Gittin! Bildiğim her dilde, bilmediğim her türde gittin. Zihnimde her gün yeniden gidiyorsun. Ve daha dramatik oluyor her seferinde... Sen gidiyorsun ve ben yanımdan geçen insan selinin arasında çaresizce sana bakıyorum. Gidiyorsun ve ben tek kelime edemiyorum ardından. 

İçimde kocaman bir boşluk. Kirazların çiçekleri soluyor, yalancı baharlardan. Hücrelerim bin parçaya bölünüyor. Teoman müziğe dönüyor ve en acılı şarkılarını bana yazıyor... Sen gidiyorsun ve yaz gidiyor. Yıllar gidiyor. Çocukluğum gidiyor peşin sıra. Bildiğim her şey gidiyor. Umutlarım gidiyor, sonbahar geri geliyor. Plüton bir gezegen olmuyor ardından. En geç ölmesi gerekenler ölüyor bir anda. Politikacılar birbirine giriyor. Koalisyonun yerinde yeller esiyor. Gidiyorsun. Kutuplar eriyor. Fokları öldürüyorlar. Hergün başka bir dehşet haberi okuyorum. Gidiyorsun. Ve dünya ne kadar mutsuz bir hale dönüşüyor. İnsanların hayatları değişiyor. Gidiyorsun. Bahçede ki kedinin yeni yavruları oluyor. Yağmur yağıyor yazın ortasında ve ahmakları ıslatmıyor sadece. Bulutlar kalıyor sen gidiyorsun. Ve güneş görünmüyor artık. Bir sürü korkunç şey görüyorum. Her yerde kötülük! Kötülükten korkuyorum. Sen  gidiyorsun.

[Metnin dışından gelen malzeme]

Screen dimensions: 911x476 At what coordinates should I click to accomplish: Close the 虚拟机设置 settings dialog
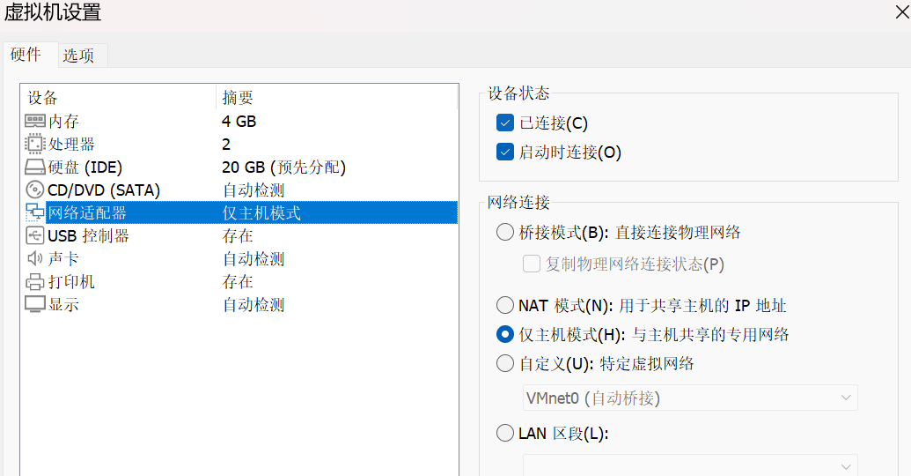coord(903,11)
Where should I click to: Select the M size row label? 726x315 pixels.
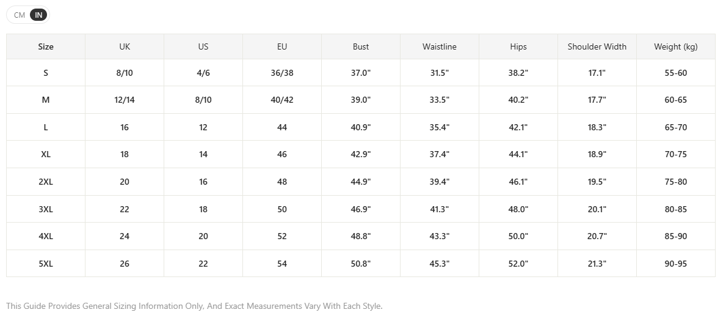point(46,100)
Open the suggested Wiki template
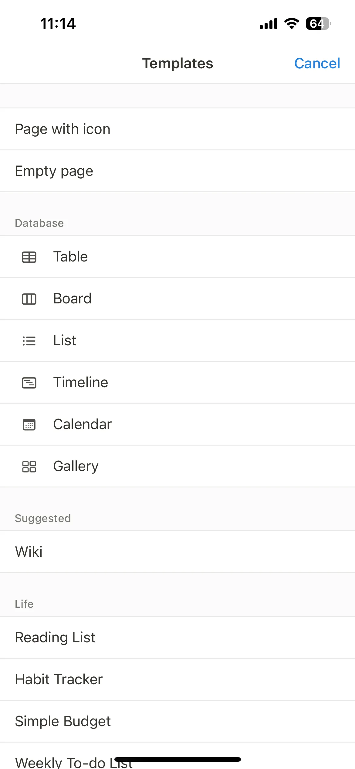The width and height of the screenshot is (355, 769). point(178,552)
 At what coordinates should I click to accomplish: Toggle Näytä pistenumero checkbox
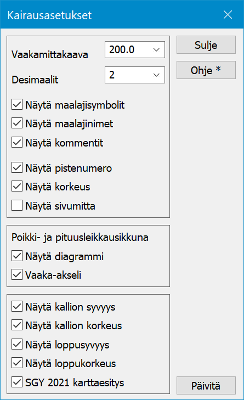17,168
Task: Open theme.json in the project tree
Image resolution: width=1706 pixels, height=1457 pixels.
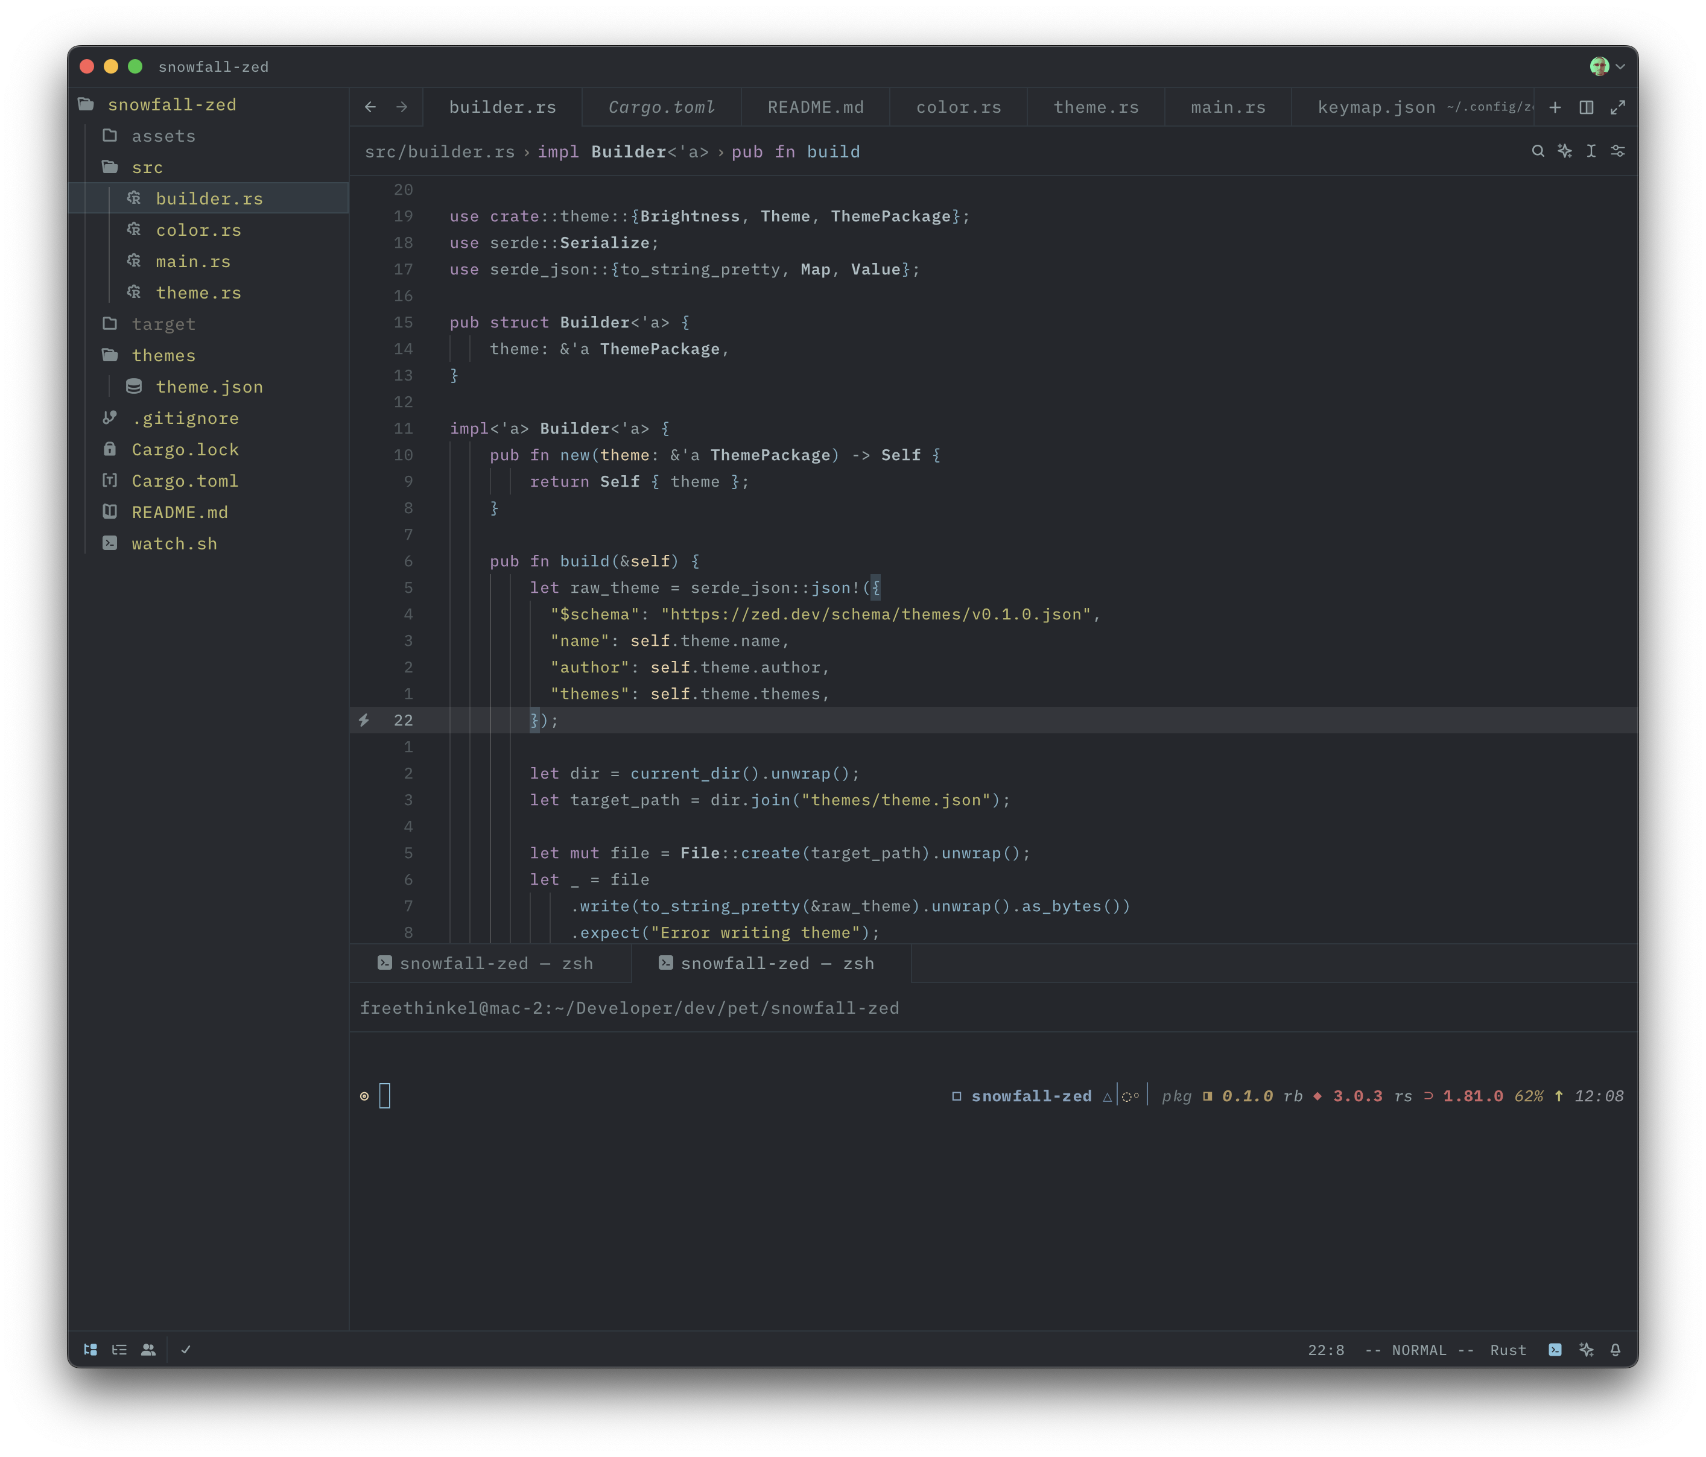Action: tap(208, 387)
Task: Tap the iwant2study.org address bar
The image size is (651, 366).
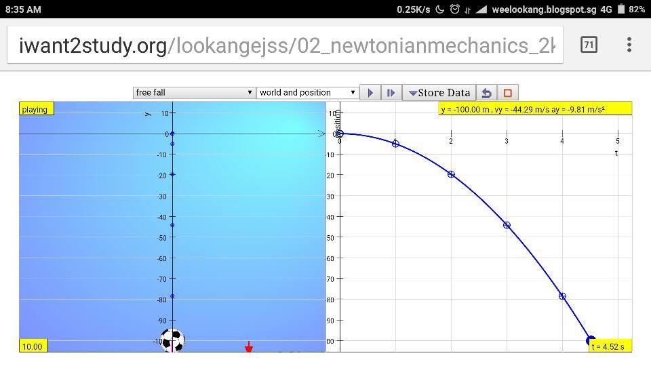Action: coord(285,45)
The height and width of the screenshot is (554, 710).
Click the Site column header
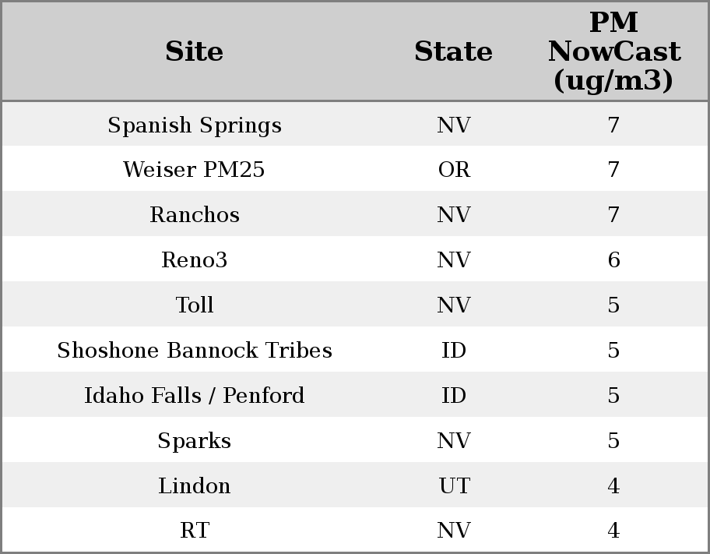point(195,52)
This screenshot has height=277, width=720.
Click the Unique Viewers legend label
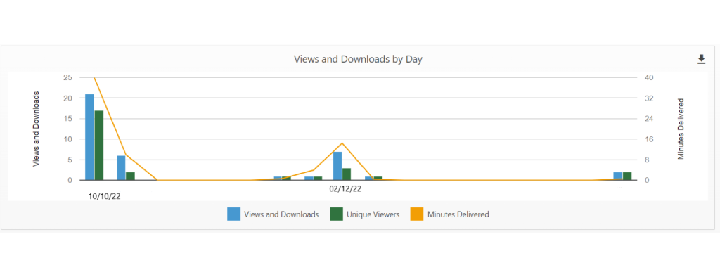pos(373,214)
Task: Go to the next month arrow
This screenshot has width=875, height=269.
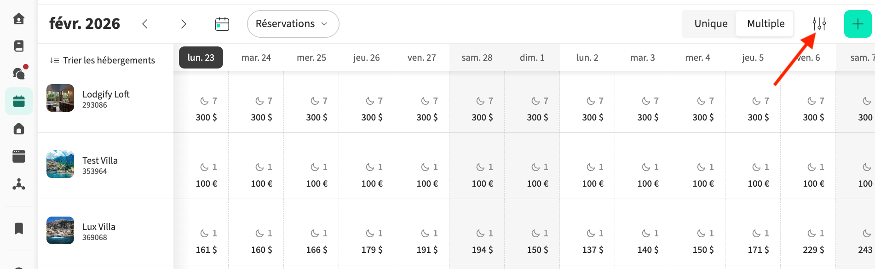Action: (x=184, y=24)
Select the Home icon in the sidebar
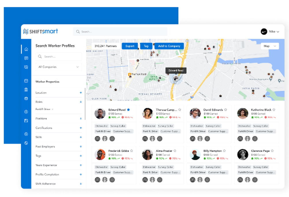The height and width of the screenshot is (197, 289). [x=26, y=49]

Ve ben bildiğim tüm duaları unutuyorum. Sadri Alışık filmlerinde teselli arıyorum. İkimizde garibanız sonuçta. Ve uzayda bile gariban kalmayı başarabiliyoruz! Sen gidiyorsun ve dünya utanmadan güneşin etrafında ki dönüşünü tamamlıyor. 1 koca seneyi bitiriyorum. Sen gelmiyorsun...


4 Temmuz 2015 Cumartesi

Bir zaman "her şey" idim, şimdi "hiç" oldum...



Bazen her şey tahmin ve tahammül edilemez bir sürat ile değişir.. 
Bir zaman "her şeyken" "hiç" olursun. 
Ve o hiçliğe öyle çabuk alışırsın ki sanki hayatın boyunca "hiç" olmuşsun gibi...
Bazen hayat bir kelime oyunudur çünkü.
Ve sen her şeyi çözecek o önemli kelimeyi hatırlayamazsın... 
Bulmaca yarım kalır ve sen Hiç olursun...
***

    Bir yıl bitti. Varlığınla sayamadığım ayları, şimdi yıllara tamamlıyorum. Ne kadar kısa ne kadar çabuk geçti seninle iken zaman... Unutmuş sayılmam. Daha çok gece var ağlayacak, daha çok gerçek inkar edilecek! Ne çok bahane üretilecek. Bir sürü kapı var çarpılacak! Bir sürü dua ve beddua... Daha çok şarkı var seni hatırlatacak...

    Unutmuş sayılmam. Literatüre eklenecek bir dolu küfür, çekilecek bir dolu acı var. Birbirini kovalayacak bir sürü mevsim, senin gelmeyeceğin yollar var gözlenecek... Gidenlerin ardından su dökmemeyi öğreneceğim daha. Çok gece var geçmeyecek...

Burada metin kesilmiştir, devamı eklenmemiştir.